■ What to produce
Those lines of the following listing which contain the string "Given" should be returned.

** Records for this task follows **

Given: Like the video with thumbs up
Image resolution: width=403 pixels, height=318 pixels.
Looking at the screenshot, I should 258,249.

** End of Records for this task **
** Records for this task follows **

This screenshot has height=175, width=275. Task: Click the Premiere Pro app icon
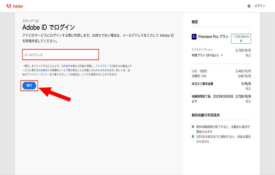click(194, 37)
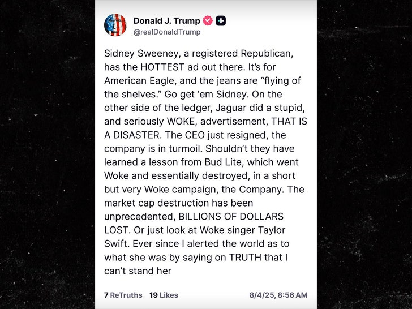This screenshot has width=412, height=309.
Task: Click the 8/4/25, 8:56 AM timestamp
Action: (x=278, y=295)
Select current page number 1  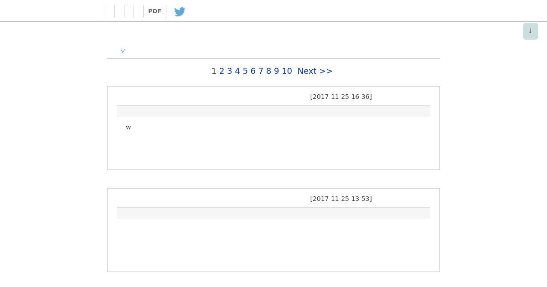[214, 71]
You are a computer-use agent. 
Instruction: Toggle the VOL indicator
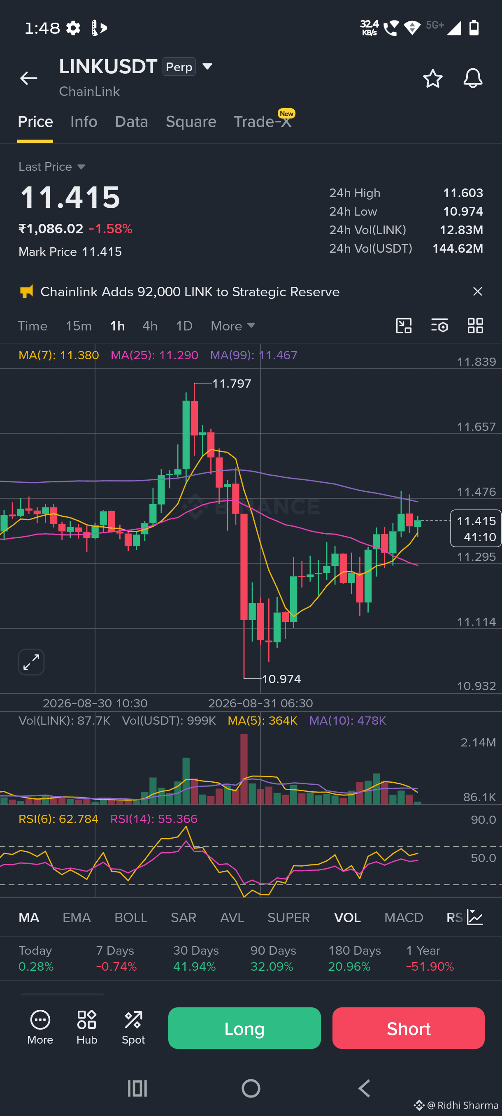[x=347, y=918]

** End of Records for this task **
** Records for this task follows **

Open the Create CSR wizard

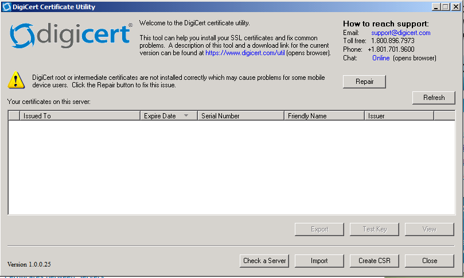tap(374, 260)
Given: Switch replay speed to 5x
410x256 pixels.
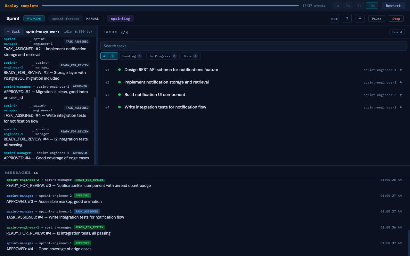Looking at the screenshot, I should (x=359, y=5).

** End of Records for this task **

■ Answer box
Given: Like the video with thumbs up
Given: Switch replay speed to 5x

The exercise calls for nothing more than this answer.